What to work on -> Restate the listing below word for word, and leave its pictures behind.

Exercise data ->
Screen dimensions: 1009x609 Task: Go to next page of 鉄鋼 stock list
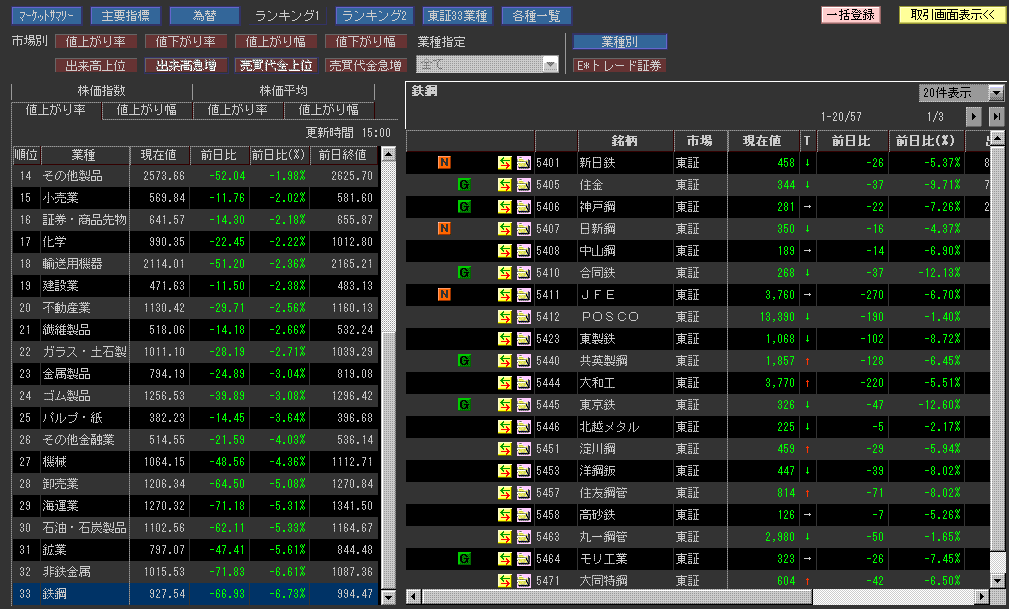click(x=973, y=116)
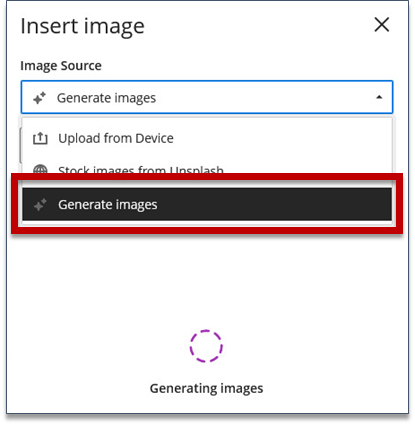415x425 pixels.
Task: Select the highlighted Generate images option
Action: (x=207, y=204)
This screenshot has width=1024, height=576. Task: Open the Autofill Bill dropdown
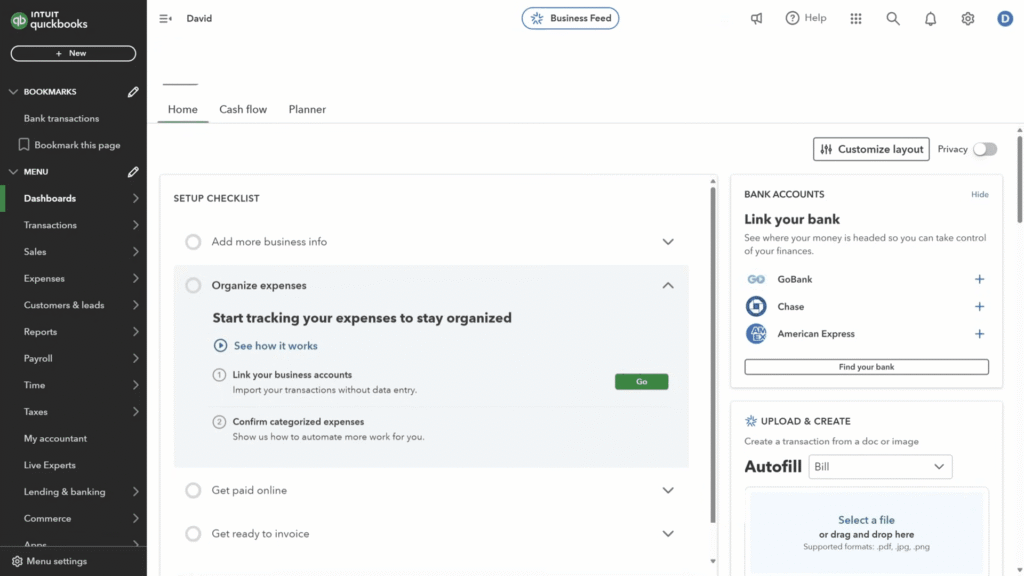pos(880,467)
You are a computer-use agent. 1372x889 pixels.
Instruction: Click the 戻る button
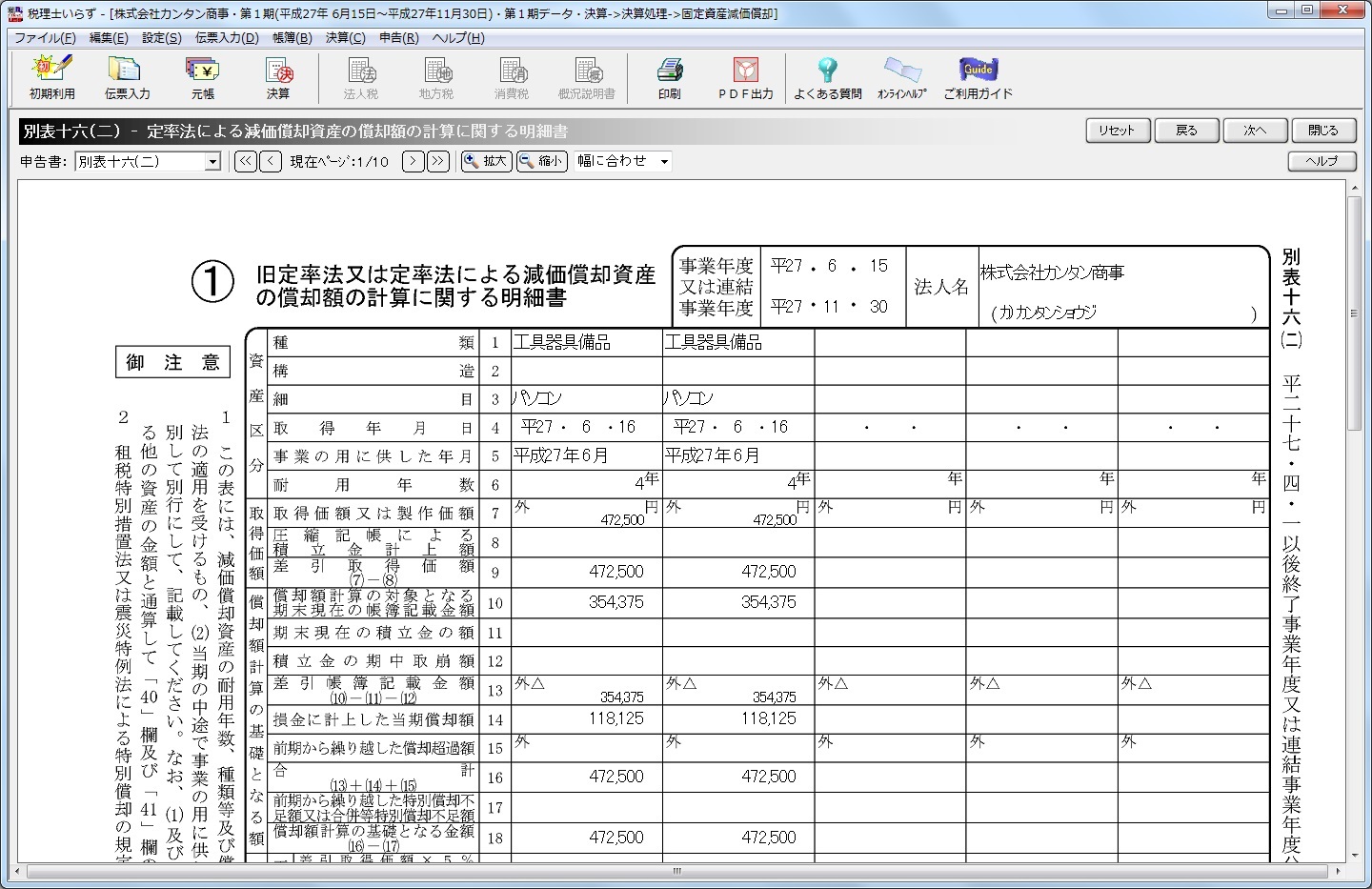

Written answer ->
Screen dimensions: 1009x609 Task: Go to next page of 鉄鋼 stock list
click(x=973, y=116)
415x425 pixels.
Task: Select the highlighted Generate images option
Action: (x=207, y=204)
This screenshot has width=1024, height=576. Task: Open the Autofill Bill dropdown
pos(880,467)
You are a computer-use agent. 1372x889 pixels.
Instruction: Click the 戻る button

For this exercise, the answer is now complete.